説明: SCP-6000は2° 9' 47.1816'' S,55° 7' 35.9328'' W(ブラジル連邦共和国、アマゾン熱帯雨林内)に位置する大規模次元突出です。SCP-6000は財団の知るクラス-W転移ゲートウェイ(俗に「道」と呼ばれる)の中では最大の大きさを持ちます。SCP-6000は現在北東端から南西端まで19キロメートルありますがその直接的影響を受けているエリアは大幅に広く、SCP-6000の周囲8キロメートルが暫定的に進入禁止区域に指定されています。
SCP-6000は不定の速度で拡大しており、その存在は進入禁止区域内の動植物に負の影響をもたらしています。この影響の強度はSCP-6000の拡大に比例して強くなり、それにともない進入禁止区域もより広くなります。
SCP-6000-A、近接写真。ホバーで拡大。
SCP-6000-Aは蛇に類似する知性体です。SCP-6000-AはSCP-6000の予備調査の際に進入禁止区域内で発見されました(補遺6000.2参照)。発見時点では昏睡状態であり、ヒトの死体に囲まれていました。SCP-6000-AとSCP-6000の関係性は調査中です(補遺参照)。
SCP-6000は基底現実と「放浪者の図書館」として知られる異空間を接続しています。財団が放浪者の図書館と初めて接触したのは1955年のことですが、種々の証拠は放浪者の図書館が遅くとも有史時点から人類文明の発展に対して重大な役割を果たしていたことを示唆しています(補遺6000.1参照)。
SCP-6000は2030年の夏至(12月21日)に出現しました。アマゾン熱帯雨林の衛星監視映像が突如として巨大な可視異常を映し出し、調査のため当該地域に偵察部隊が送り込まれました。
補遺6000.1
放浪者の図書館概要
Nx-001、1955年ごろ。写真はやや傷んでいる。
Nx-001に指定される放浪者の図書館は、巨大な図書館で構成される外次元Y-空間です。その大きさ及び境界は未知であり、収蔵している本、論文、エッセー、その他メディアや情報は潜在的には無限です。噂されるところではあらゆる知識を網羅しているとされますが、特に奇跡や魔術に集中しているとされています。放浪者の図書館は1955年、「蛇の手」として知られる要注意団体が不注意からその所在を財団エージェントに漏らしたことにより、財団の知るところとなりました。
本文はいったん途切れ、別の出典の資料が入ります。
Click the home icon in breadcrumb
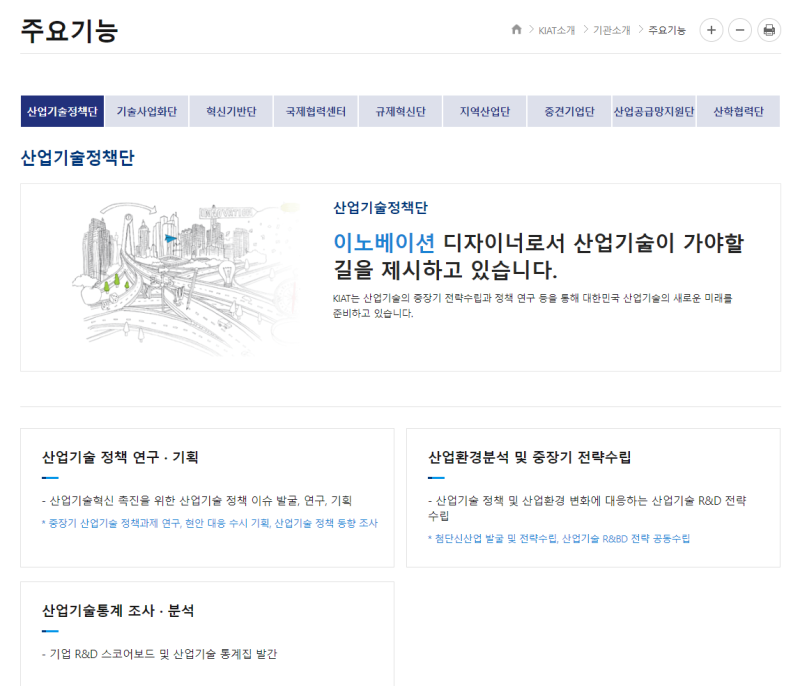Screen dimensions: 800x686 516,30

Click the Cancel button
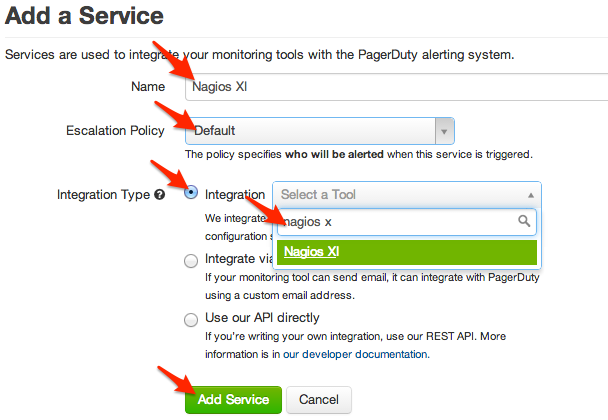pyautogui.click(x=319, y=399)
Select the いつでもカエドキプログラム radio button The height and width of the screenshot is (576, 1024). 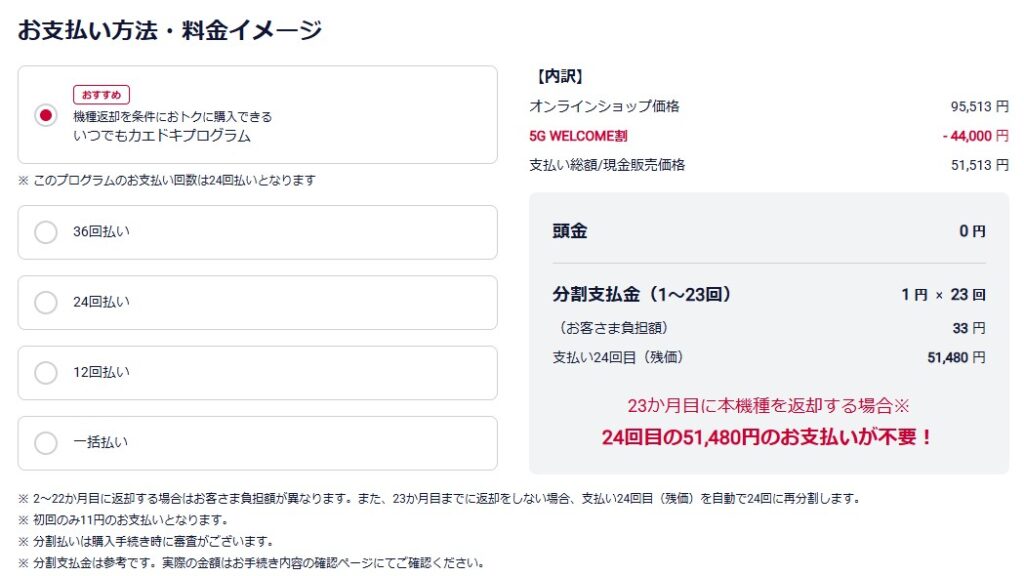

放浪者の図書館は「司書」により維持管理がなされています。司書はそれぞれ大きさ・形状は異なりますが、典型的にはNx-001の業務または防衛に特化して大規模な改造のなされたヒト型生物が務めています。図書館の規則を破ったものは司書に変えられ、労働により債務を弁済させられます。これは多くの財団職員にも発生してきました。
Nx-001はGoI-014、「蛇の手」と密接な関係にあります。Nx-001は比較的安全な場所であるため、蛇の手により集会場や作戦時の立ち寄り場所として用いられていることが知られています。財団とGOCによる図書館への侵入が数多く試みられましたが、ほとんどは失敗に終わっています。
異常を抑制することに対しての図書館の思想から、財団やGOC、カオス・インサージェンシーは当初は図書館との関係を絶たれていましたが、近年はその態度は軟化しつつあります。サイト-19の管理官であるティルダ・ムースはかつてはタイプ・ブルー妖術者として放浪者の図書館及び蛇の手と広範囲にわたる活動をしており、これらの事柄に対する安全についての簡単な説明をいくつか残しています。
«抜粋開始»
ムース: "外次元"というのは専門用語ですが、実際のところ分かりやすい言葉とは言えません。図書館は我々の世界とつながってはいますが、我々の世界にある訳ではありません。図書館には「道」を通って行くことができます。「道」はネットワークの一種で… 簡単に言えば、ある場所から別の場所へ移動できる魔法のポータルです。「道」は世界中にあります。ドアとして想像できるようなものや、ドアに似ているものなどはなんでも「道」になりえます。洞窟、アーチ、トラックの後ろ側などがそうです。絵ですら「道」になりえます ― まだ私にそれができたころ、私はドアの絵を使って図書館に入ったことがあります。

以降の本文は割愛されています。